Incentives can take almost any form. The pertinent assessment in designing an incentive policy for employees is what type of motivator will encourage or reward behavior without encouraging bad habits. Encouraging behavior by providing an incentive can have the negative effect of creating a response that teaches employees not to do their best work unless they are incentivized. In that case, a company would have a workforce that is unhappy with its base salary and inclined to go beyond the strict parameters of a job description only when exceptionally compensated. The company is then trapped in a cycle that ultimately limits the company’s ability to maximize its human resources.
The three typical general categories of incentives in the employment context are financial incentives, recognition-based incentives, and specialty awards. Financial incentives reward work performance with a financial gain, such as an end of the year bonus or stock options. Recognition-based incentives replace a pay-for-performance paradigm with one that is based on a prestige factor, such as an employee-of-the-month program or a special parking spot.

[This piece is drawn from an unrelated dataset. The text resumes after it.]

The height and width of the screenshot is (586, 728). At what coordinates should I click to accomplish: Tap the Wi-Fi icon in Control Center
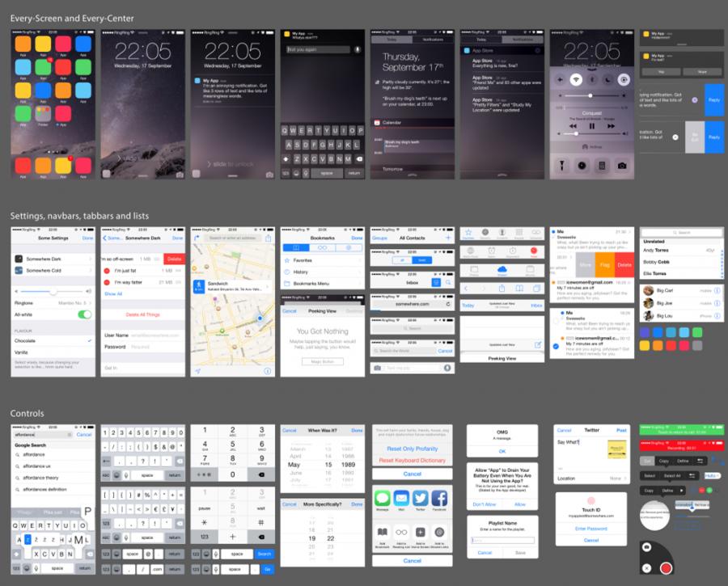coord(575,80)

Specialty awards tend to happen on an ad hoc basis, rather than according to a precise schedule or announced program, and result in the employee receiving something unique, like tickets to a ball game or the use of the company vacation property.
Not all incentives are designed to benefit a company’s bottom line. A company can also design an incentive policy to achieve outcomes other than an increase in work productivity. Some companies make it a goal to encourage their employees to adopt healthier behavior or to volunteer through the company’s community engagement program. In order to encourage workers to make these sorts of lifestyle changes, the company might offer any type of special incentive.
If a company has a human resources department, it is typically responsible for designing and managing the company’s incentive policy, unless the incentive is financial and tied strictly to a financial barometer, such as sales. Creatively designing incentives can make the difference between a happy and engaged workforce and one that is disengaged. Incentive policies are always subject to a cost-benefit analysis, however, both in the specific results obtained and the type of work atmosphere encouraged as a result of their availability.